## begin Records supplied

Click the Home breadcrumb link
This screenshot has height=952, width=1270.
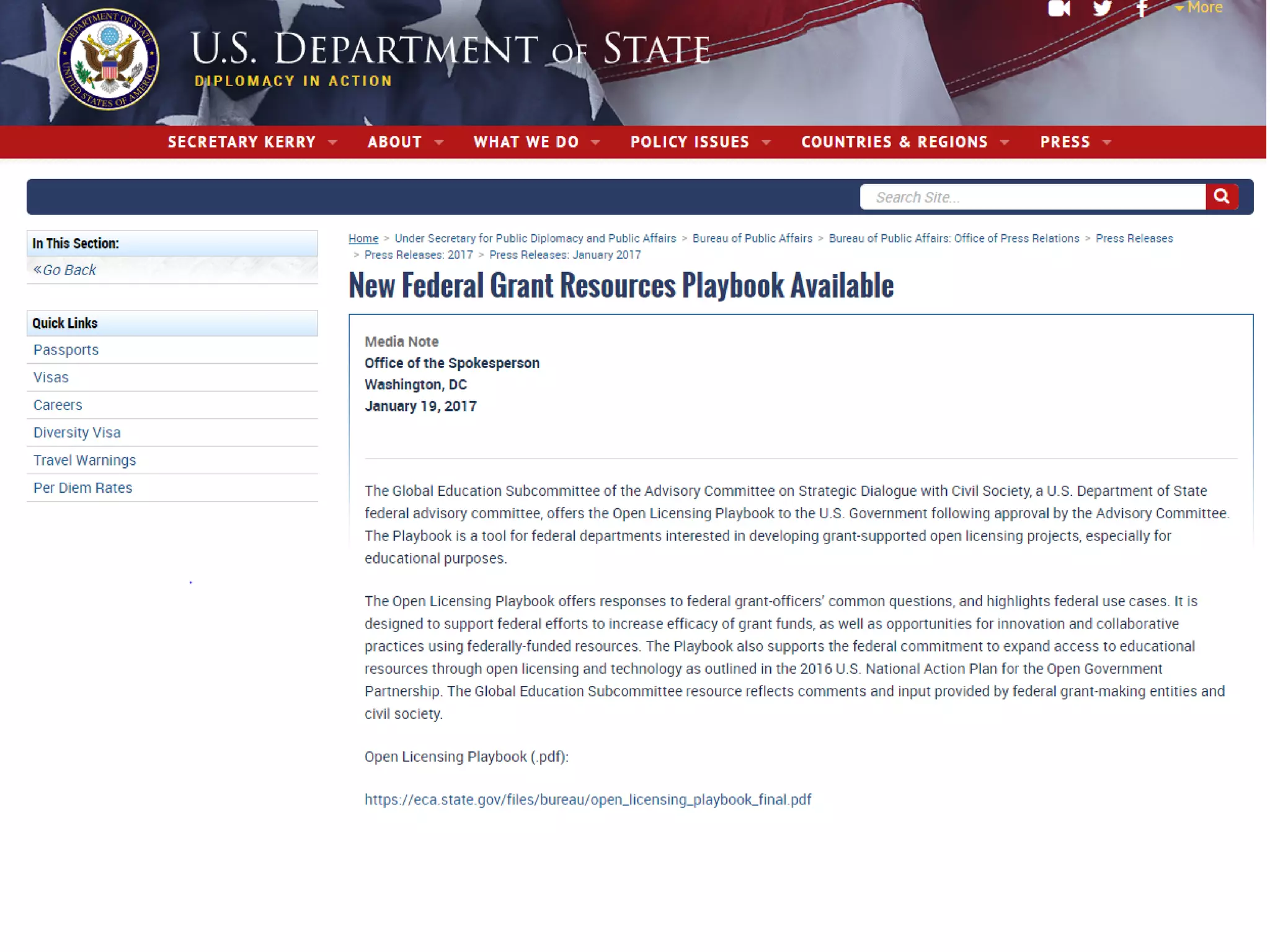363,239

## end Records supplied
## begin Records supplied

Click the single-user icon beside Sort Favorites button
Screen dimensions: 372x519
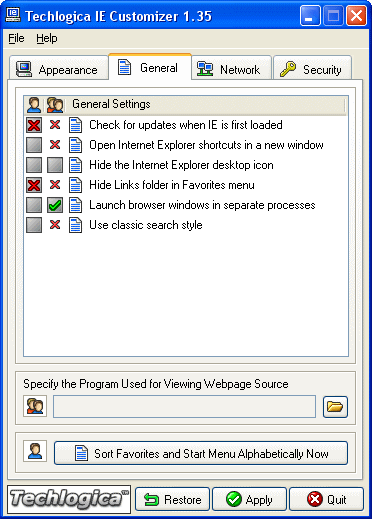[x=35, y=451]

## end Records supplied

> _Stated task_
Report each line above that includes the word "Click". Case counts, so a line matches only if the capitalization is the same.

> _Finished answer_
Click the Home breadcrumb link
Click the single-user icon beside Sort Favorites button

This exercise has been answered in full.